Die Luftbader in Stuttgart-Vaihingen haben mehr Veränderung hinter sich. 1905 wurde der Verein ungefähr dort gegründet, wo sich heute das Freibad befindet. 1945 mussten sie umziehen, und zwar dort hin, wo bis dahin die Brauereipferde von Schwaben Bräu ihre Wiesenflächen hatten. Seitdem hat sich diese Gegend an der Heßbrühlstraße kolossal geändert zu einem großen Industriegebiet, das sich nach wie vor ständig erneuert. Die Luftbader bleiben von diesen Entwicklungen nicht verschont. Im Umfeld der Industrieansiedlungen, anderer Sportvereine und einer Kindertagesstätte ist kein Platz für nostalgische Bretterzäune und uralten Baumbestand.

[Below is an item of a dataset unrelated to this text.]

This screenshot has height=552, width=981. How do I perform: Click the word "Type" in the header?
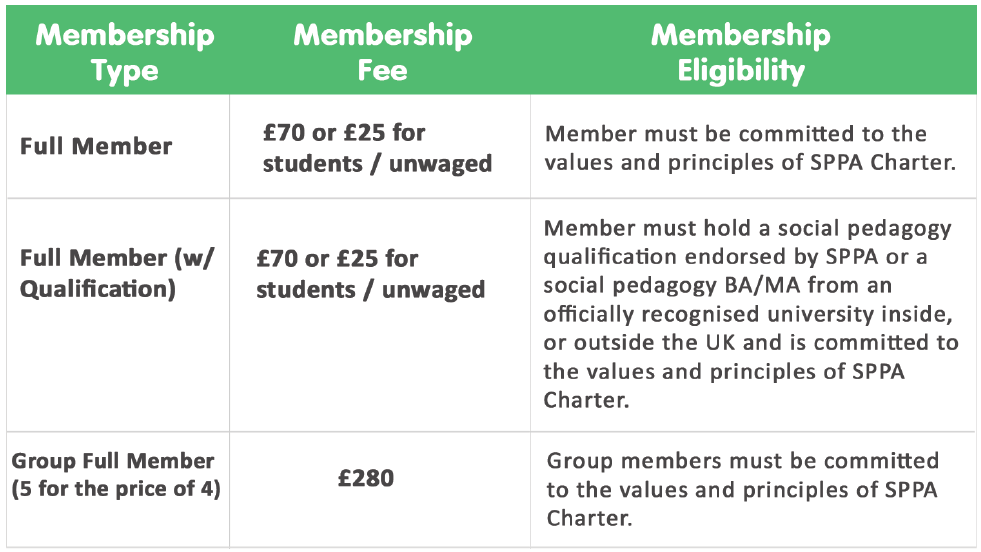pos(125,71)
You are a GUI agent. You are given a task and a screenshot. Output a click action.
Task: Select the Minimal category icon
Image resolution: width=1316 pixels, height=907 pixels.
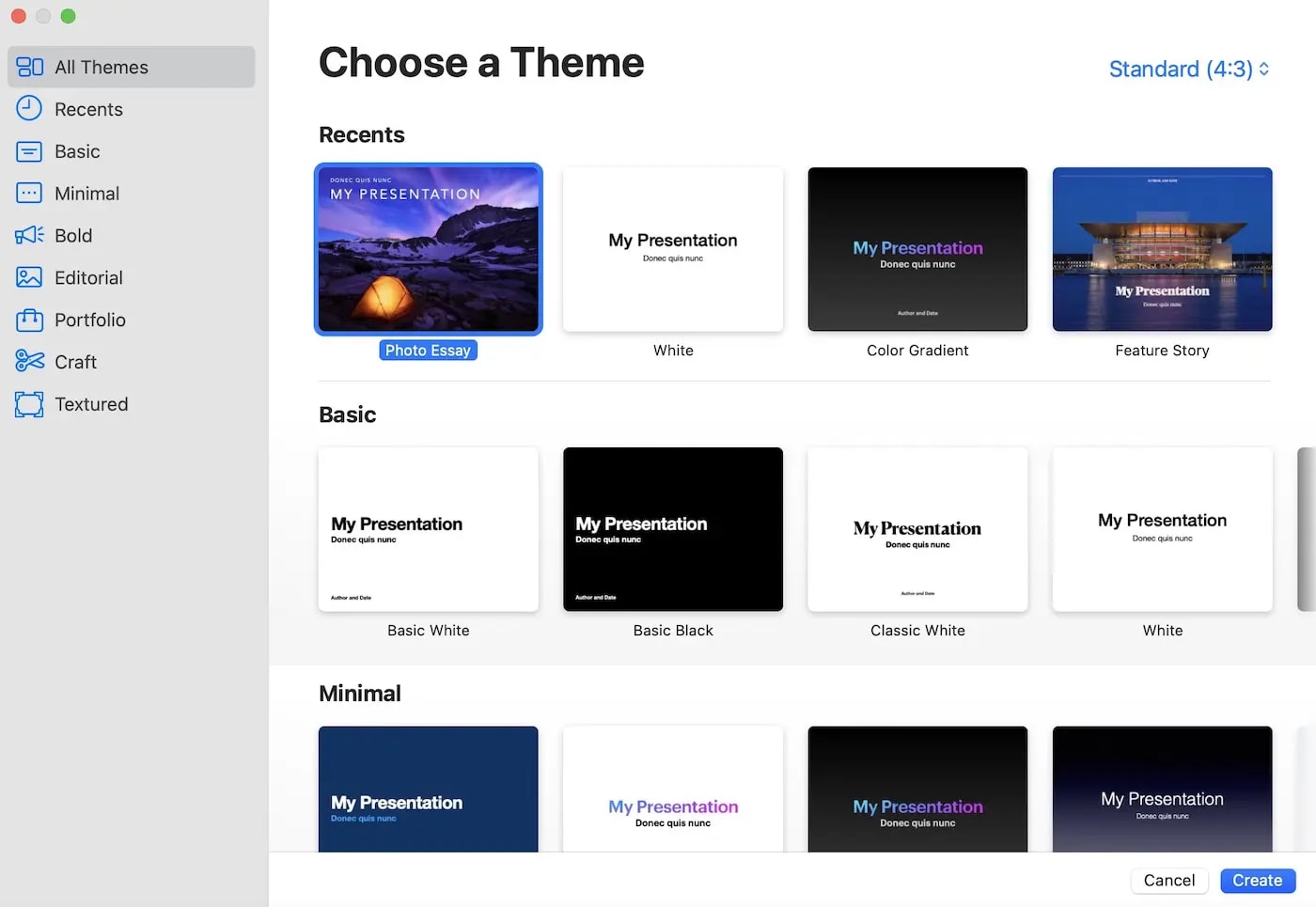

Offen für die Freizeitgestaltung

Aber sehr erholsam ist es dort immer noch in unmittelbarer Stadtnähe. Tennis ist dort angesagt, fünf Spielflächen gibt es. Und vor allem Faustball. Da wird sogar in der Bundesliga mitgespielt. Eine der ersten Saunen der Stadt kann der Verein für sich verbuchen, deshalb gibt es dort in unmittelbarer Nähe eine Straße namens Saunastraße, und geschwitzt werden kann da immer noch zwischen Herbst und Frühjahr. Die weiteren Angebote sind Gymnastik, Volleyball, Yoga, Tischtennis oder Freizeitfußball. Alles natürlich im Freien. Auch Hoopdance. In der Corona-Auszeit wurden neue Interessentenkreise erschlossen beziehungsweise weiter ausgebaut, etwa mit dem Vaihinger Zentrum Frauenherz. Und die Kita, deren Bau an dieser Stelle einst sehr umstritten war, ist heute voll integriert im Aktivitätenangebot des Vereins. „Wir sind offen für alle, die hier ihre Freizeit gestalten wollen“, so der Vorsitzende Markus Löwe, „heute kommen zu uns viele neue Leute. Wir müssen möglichst alle zusammenhalten. Wenn nicht jetzt, wann dann?“

Der klassische Luftbad-Gedanke ist aber nicht nur Geschichte. Es gibt auf dem Vereinsgelände immer noch Flächen, die jetzt nicht so akkurat durchgeplant sind. Und da gibt es zahlreiche Nistkästen für Vögel und Fledermäuse. Da gibt es eine Ansammlung von Steinen, wo sich Eidechsen ansiedeln sollen. Und es gibt einen großen Laubhaufen in einer verwilderten Umgebung, da sollen sich Igel wohlfühlen.